══ Records shown ══

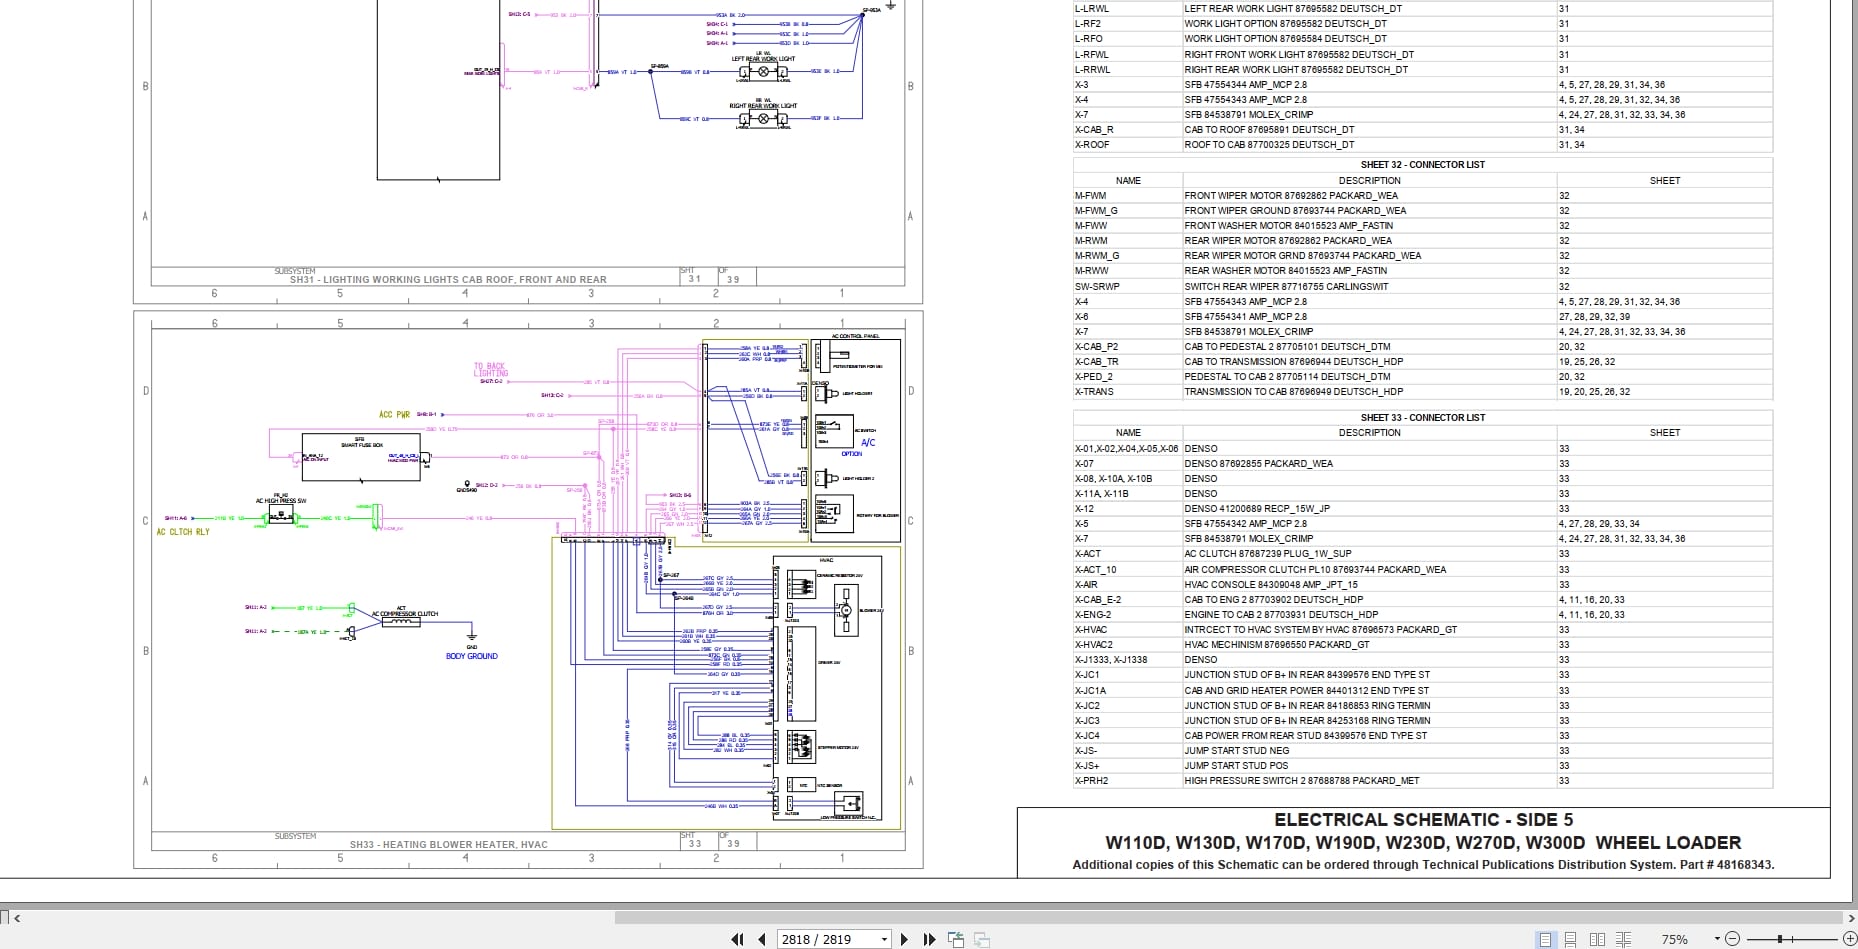Screen dimensions: 1858x949
Task: Switch to two-page facing view
Action: (1597, 939)
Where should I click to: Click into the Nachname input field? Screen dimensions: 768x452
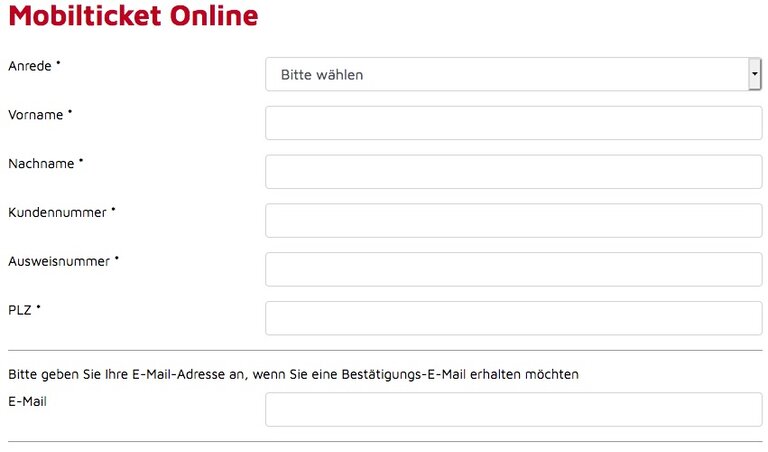tap(513, 172)
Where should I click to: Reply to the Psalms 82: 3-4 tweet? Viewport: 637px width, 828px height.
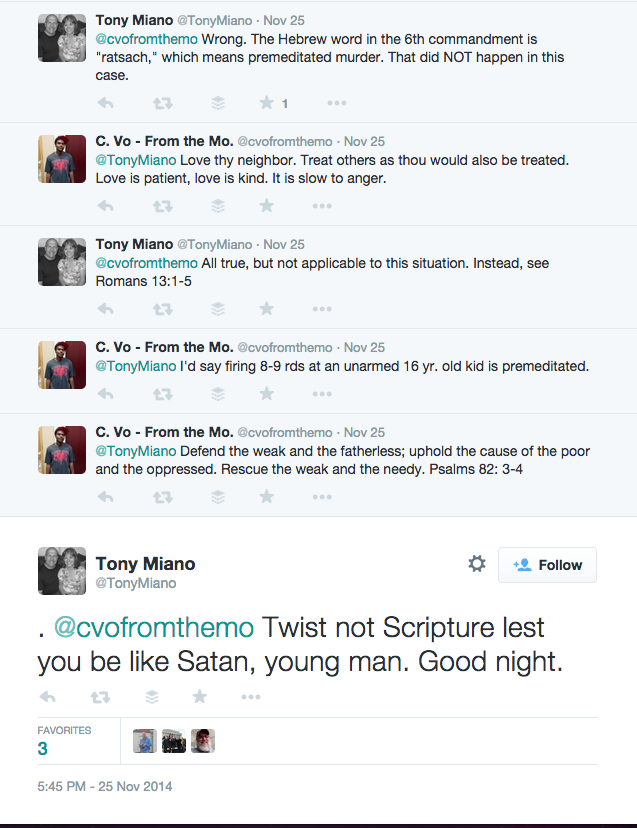click(105, 496)
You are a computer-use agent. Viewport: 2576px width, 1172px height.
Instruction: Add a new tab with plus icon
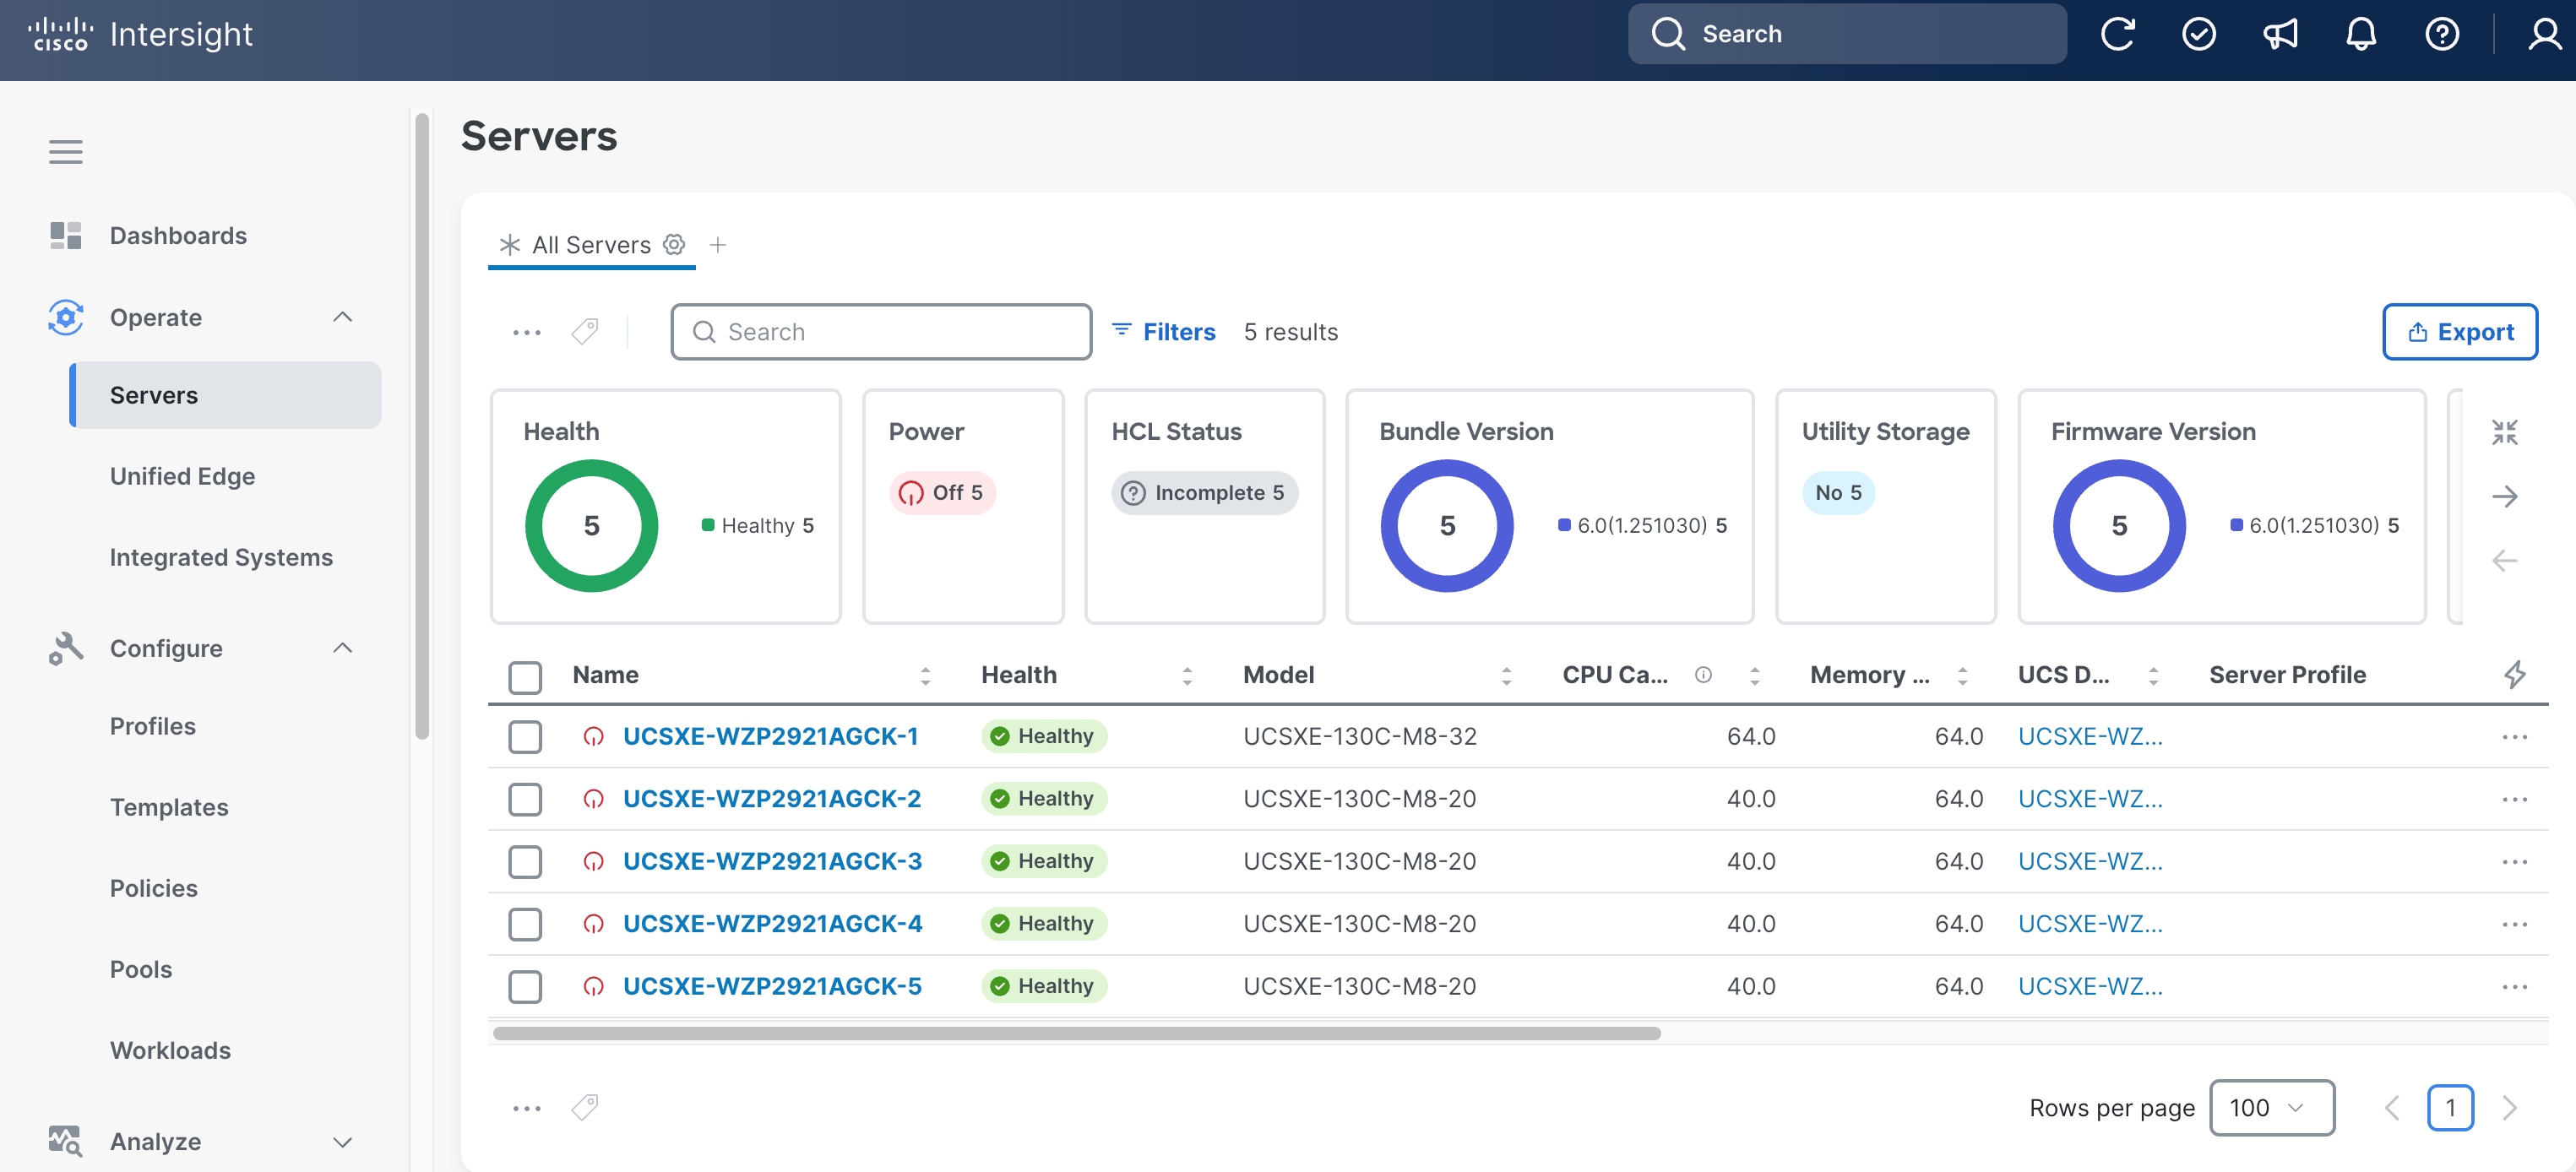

═══

Work order: Starting at the line that contains "You are a computer-use", output every line through the end of the data, both ends included, and nothing else; pictures stay out.

Solution to this task:
You are a computer-use agent. Viewport: 2576px width, 1172px height.
Instruction: Add a new tab with plus icon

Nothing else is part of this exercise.